(Entries taken from a collection)
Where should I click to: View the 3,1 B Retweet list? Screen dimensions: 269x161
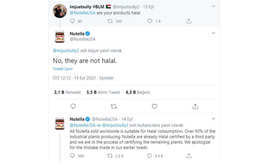[67, 92]
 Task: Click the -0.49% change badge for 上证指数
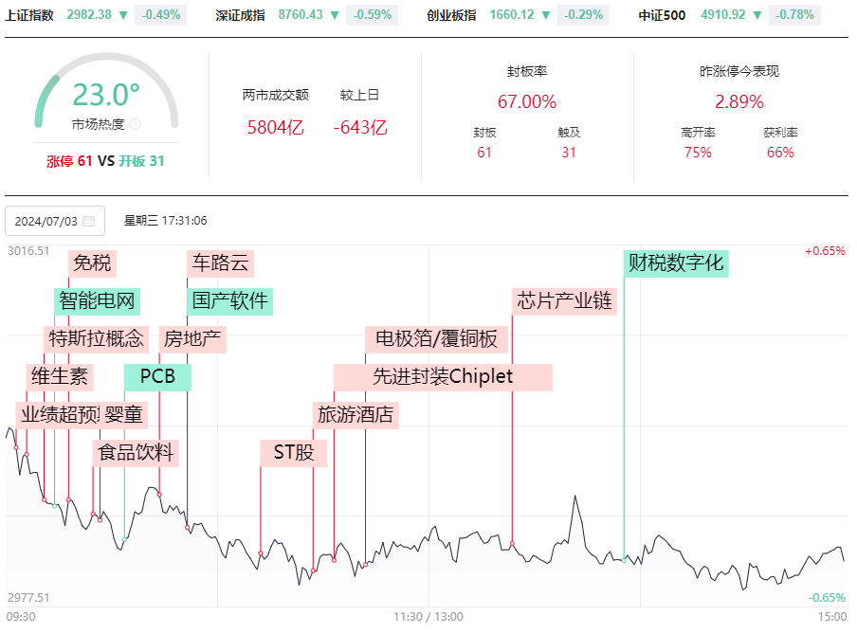pos(161,15)
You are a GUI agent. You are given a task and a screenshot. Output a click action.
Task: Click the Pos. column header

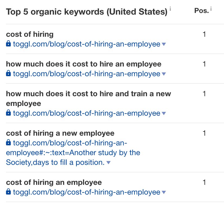(201, 11)
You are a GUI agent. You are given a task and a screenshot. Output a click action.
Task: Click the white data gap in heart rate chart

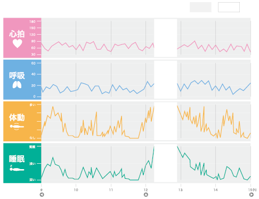point(166,38)
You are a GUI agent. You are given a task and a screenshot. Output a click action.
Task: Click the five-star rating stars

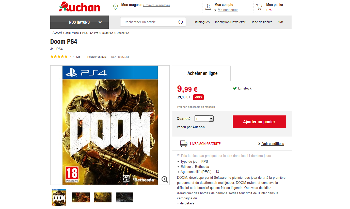pos(59,56)
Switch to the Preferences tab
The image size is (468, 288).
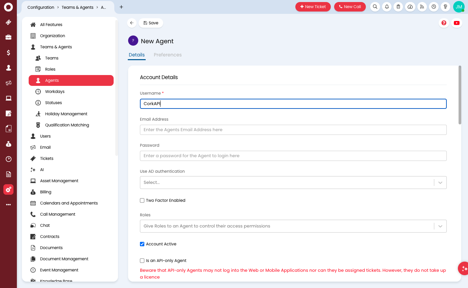(168, 55)
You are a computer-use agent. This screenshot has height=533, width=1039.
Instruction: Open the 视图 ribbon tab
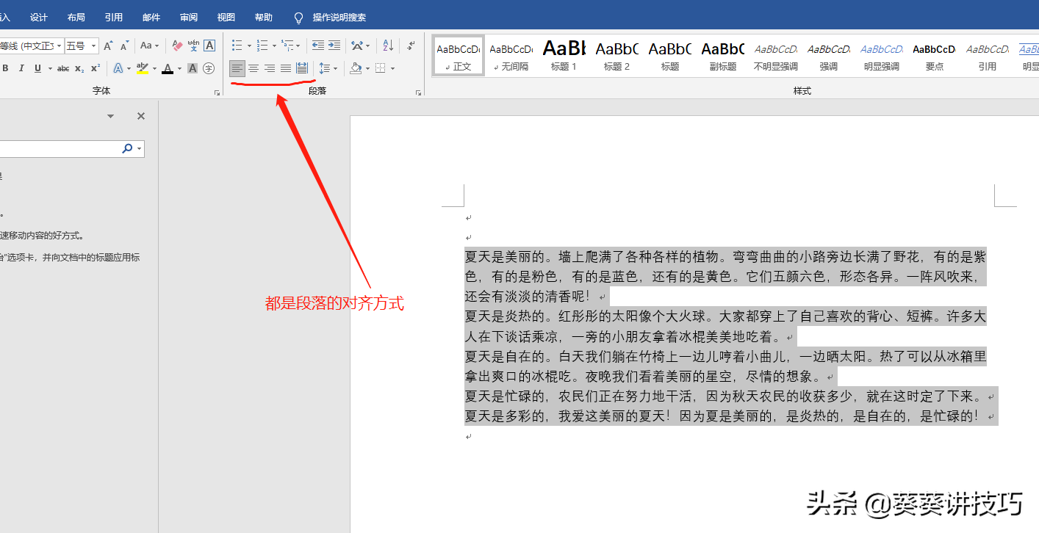[225, 17]
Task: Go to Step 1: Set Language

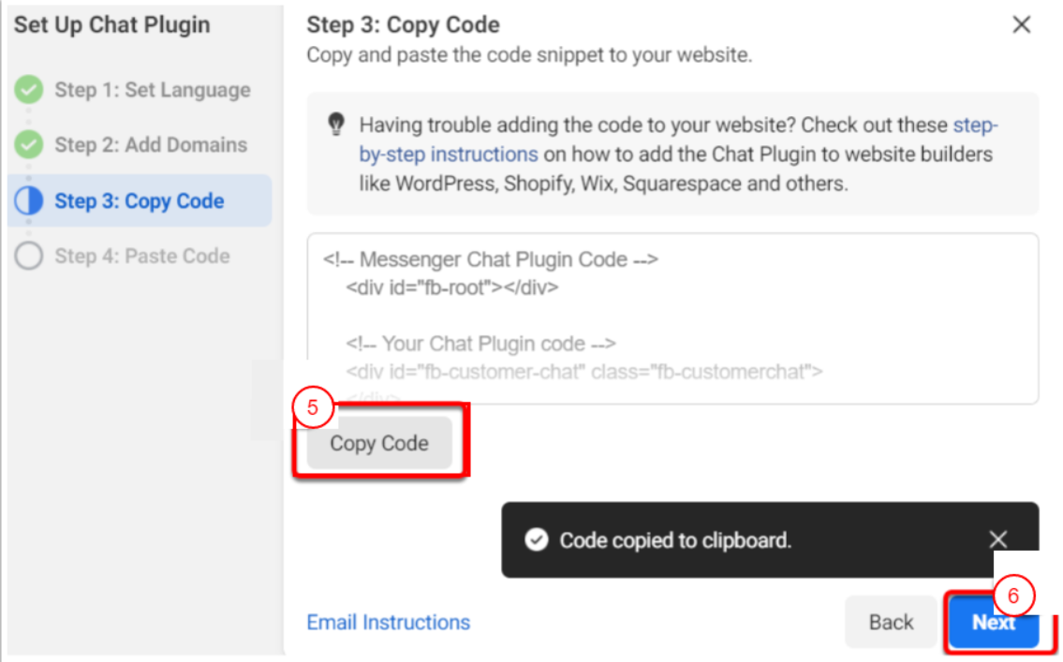Action: click(152, 90)
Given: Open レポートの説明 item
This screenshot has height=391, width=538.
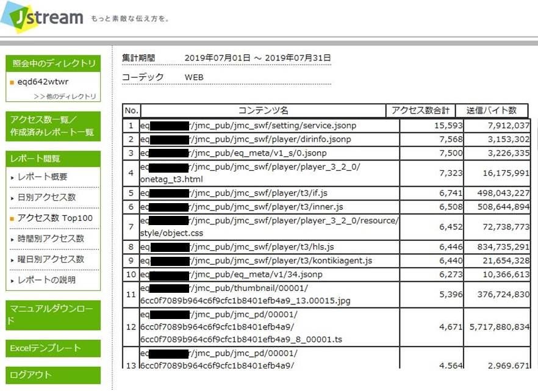Looking at the screenshot, I should point(46,280).

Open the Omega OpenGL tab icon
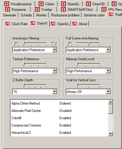pyautogui.click(x=63, y=4)
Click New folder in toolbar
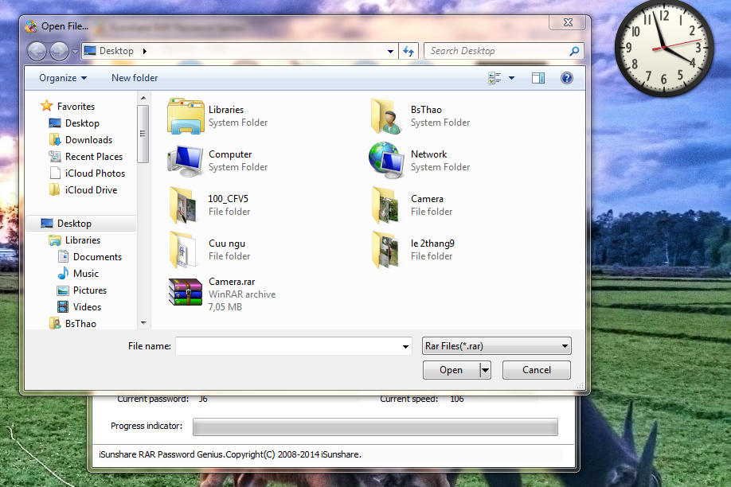The height and width of the screenshot is (487, 731). tap(135, 78)
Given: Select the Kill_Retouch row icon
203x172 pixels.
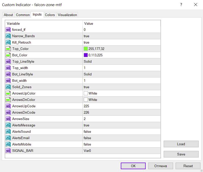Looking at the screenshot, I should tap(8, 42).
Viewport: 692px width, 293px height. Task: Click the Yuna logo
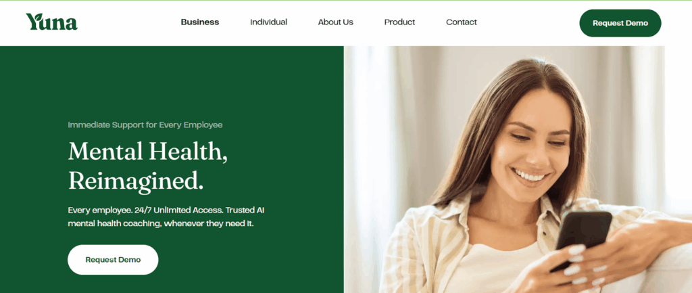(x=51, y=22)
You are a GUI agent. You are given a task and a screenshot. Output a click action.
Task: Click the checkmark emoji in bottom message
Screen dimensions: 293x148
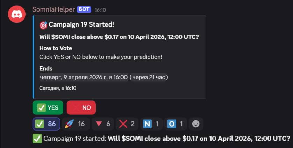[37, 139]
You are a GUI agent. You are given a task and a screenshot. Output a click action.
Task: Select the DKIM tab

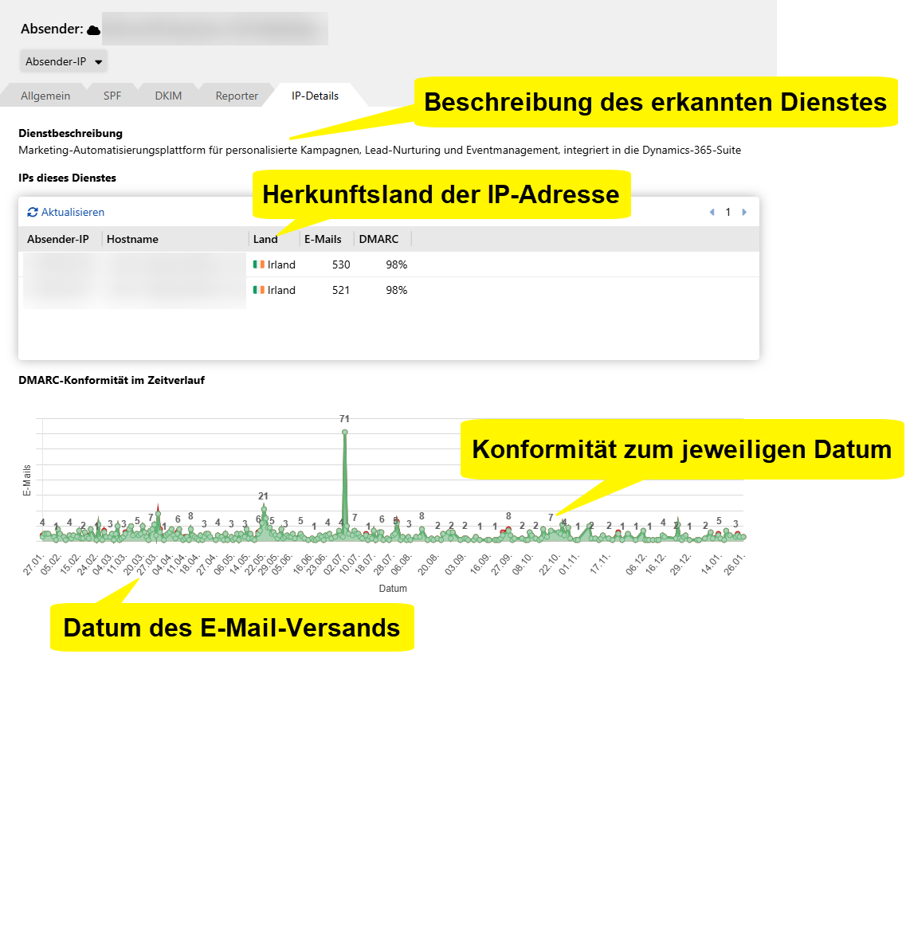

— Work instruction —
Pictures are to be left out; repeat all the remaining data exactly.

— Problem solution —
Where should I click to: View the 3,1 B Retweet list? Screen dimensions: 269x161
[67, 92]
 Task: Click the -0.49% change badge for 上证指数
pos(161,15)
You are a GUI agent. You are given a task and a screenshot. Output a click action.
Task: Click the Pos. column header

(201, 11)
You are a GUI agent. You are given a task and a screenshot. Output a click action.
Task: Click the white data gap in heart rate chart

point(166,38)
You are a GUI agent. You are given a task and a screenshot. Output a click action.
Task: Click the five-star rating stars

pos(59,56)
Switch to the Preferences tab
The image size is (468, 288).
(168, 55)
You are a computer-use agent. This screenshot has height=533, width=1039.
Instruction: Open the 视图 ribbon tab
[225, 17]
Task: Go to Step 1: Set Language

Action: click(152, 90)
Given: Open レポートの説明 item
This screenshot has height=391, width=538.
Looking at the screenshot, I should point(46,280).

Open the Omega OpenGL tab icon
pyautogui.click(x=63, y=4)
Click New folder in toolbar
The height and width of the screenshot is (487, 731). tap(135, 78)
Given: Select the Kill_Retouch row icon
203x172 pixels.
Looking at the screenshot, I should tap(8, 42).
Viewport: 692px width, 293px height. Task: Click the Yuna logo
(x=51, y=22)
You are a GUI agent. You are given a task and a screenshot. Output a click action.
Task: Click the checkmark emoji in bottom message
Screen dimensions: 293x148
[37, 139]
You are a GUI agent. You are given a task and a screenshot. Output a click action.
Task: Select the DKIM tab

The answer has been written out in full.